PEC 241: Uma jogada de mestre

A PEC 241 em votação no congresso é uma jogada de mestre do presidente Temer. Concordar ou discordar do resultado é com você. Mas vamos pensar um pouco… Essa PEC pode até ter relação com a saúde fiscal do país, que é sim importante. Contudo existe muito mais por trás disso. A lógica é simples, vamos lá:

O Estado gasta mais do que tem, gerando insegurança sobre a capacidade do país pagar o que deve e não quebrar, além disso, gera endividamento; esse endividamento faz a demanda por crédito crescer muito já que a união é a maior ‘empresa’ do país; demanda em excesso faz a taxa de juros manter-se alta, ou seja, muita procura por dinheiro, faz o dinheiro ficar mais caro. Essa taxa de juros influi diretamente na dívida do país que atualmente está por volta de 4 trilhões de reais. Só nesse ano o país vai pagar mais de 500 BILHÕES em juros da dívida. JUROS! A nível de comparação o orçamento com a saúde em 2015 foi de 109,2 bilhões, ou seja, vai se pagar praticamente 5 vezes mais em juros do que foi gasto com a saúde do país inteiro. Um absurdo!

Ok. Por que simplesmente não se reduz a taxa de juros? Primeiro pelo fato de literalmente não saber se o estado vai quebrar ou não. Alto risco reflete em juro alto. Dando mais segurança jurídica ao país o juro pode ser reduzido sem risco de fuga de capital para o exterior. Além do que, se a taxa de juros for mais baixa do que deve haverá uma explosão de consumo. Aumentando muito a demanda em um país onde a oferta da indústria ainda é incerta gera a seguinte situação: muita gente querendo comprar e a indústria sem a capacidade de suprir essa demanda, isso faz com que o preço se eleve. Resultado é inflação. Resolve-se isso financiando o crescimento da indústria. Mas como fazer isso se o dinheiro não está aqui porque o risco é muito alto e o juro é baixo?
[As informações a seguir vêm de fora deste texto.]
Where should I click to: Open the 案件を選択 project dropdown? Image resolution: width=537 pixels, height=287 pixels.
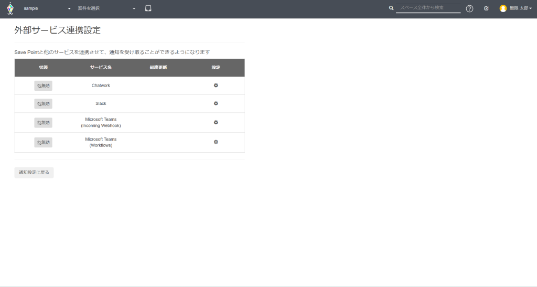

Dessa forma existem duas saídas, ou o estado fica parado, dá um calote na dívida e voltamos para os anos 30 ou se reduz o gasto público de forma geral, obrigando o estado a ser mais eficiente, reduzindo seu endividamento e dando um sinal para o mundo que aqui temos segurança fiscal e jurídica. Fazendo assim com que a taxa de juros possa ser reduzida de forma natural e gradual, não gerando inflação e fazendo com que o governo pague menos juros, sobrando mais dinheiro no orçamento e acelerando o processo de quitação da dívida. Voilà! Além do que, com juros baixos a economia começa a crescer, gerar mais emprego, investimento em infraestrutura e muito mais.
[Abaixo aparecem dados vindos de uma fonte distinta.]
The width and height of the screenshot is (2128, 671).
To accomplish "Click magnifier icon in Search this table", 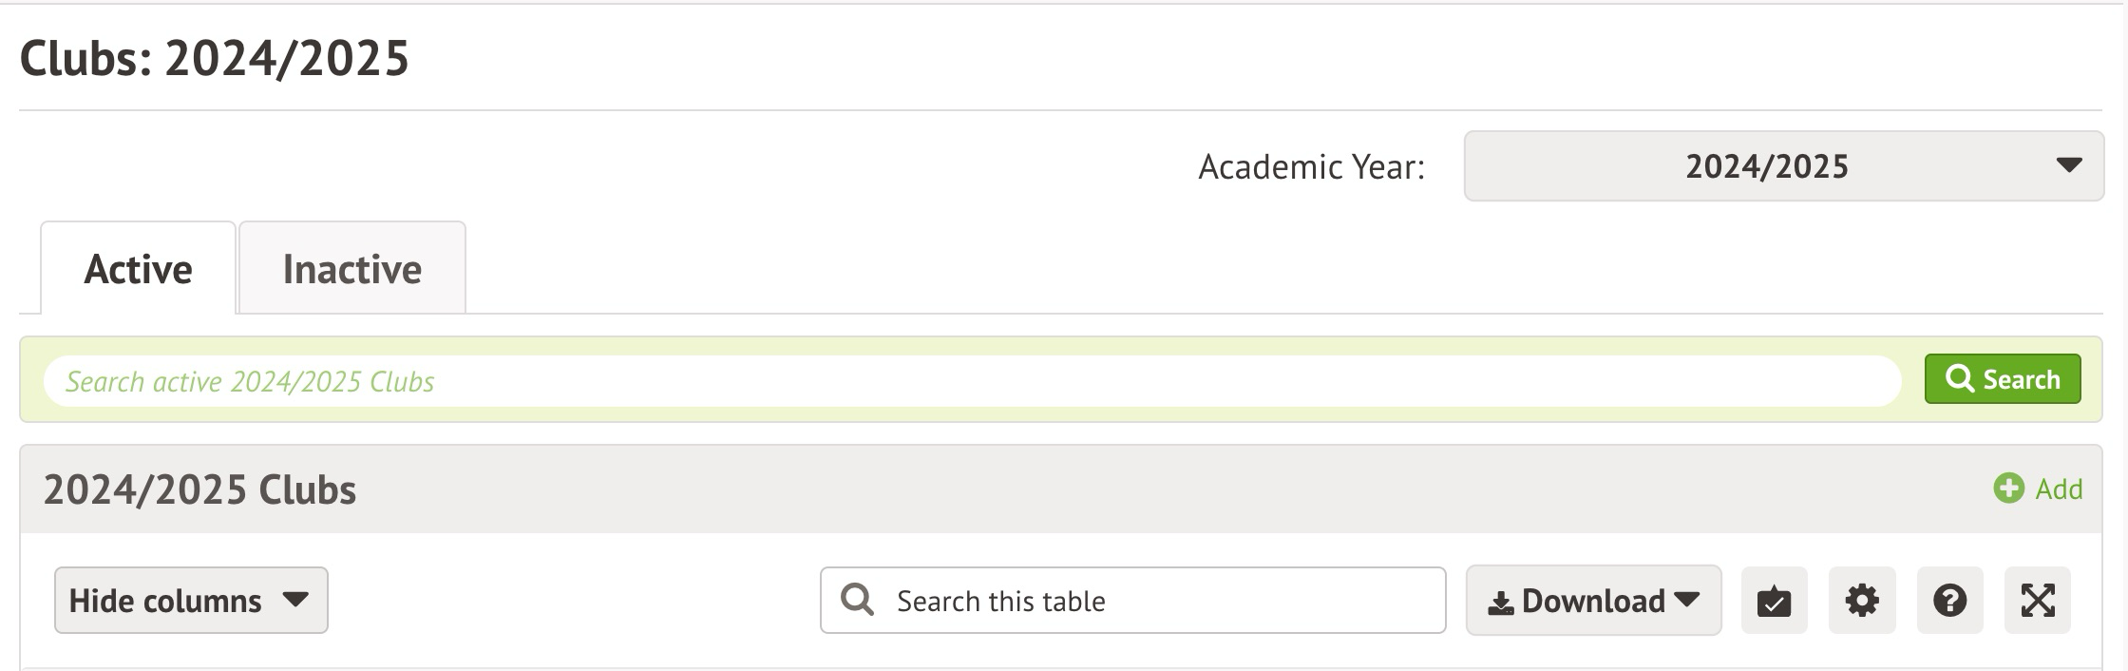I will (857, 600).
Mas a PEC 241 tem uma ideia muito mais complexa por trás.

Limitando os gastos do governo, a gestão do presidente Temer obriga os próximos presidentes do país a começarem um processo de desestatização. Como ele tem pouco tempo para governar e tem claras ideias liberais expressas no seu texto Ponte para o Futuro, a PEC 241 claramente planeja uma privatização gradual do estado brasileiro nos próximos 20 anos. Como o governo terá um limite nos gastos, caso os próximos presidentes queiram priorizar as áreas de saúde, educação e programas sociais, eles terão que entregar o resto do governo para a iniciativa privada. Estradas, portos, aeroportos, ferrovias, etc… Tudo terá que sair das mãos do Estado se ele quiser sobreviver. É insustentável manter o Estado do tamanho que está e limitar o seu aumento de gastos à inflação do ano anterior, isso é óbvio. Mas Temer sabe muito bem disso. Faz uma jogada politicamente perfeita, joga a responsabilidade nos próximos presidentes de que para garantir a ordem do país terão que criar o tão famoso estado mínimo.

Foto: Lula Marques/ AGPT

Concordar ou discordar é algo totalmente pessoal, particularmente não sou nenhum admirador da ideia de estado mínimo, mas o país precisa começar a andar em alguma direção. É inegável que é uma jogada de mestre do presidente para fazer isso acontecer.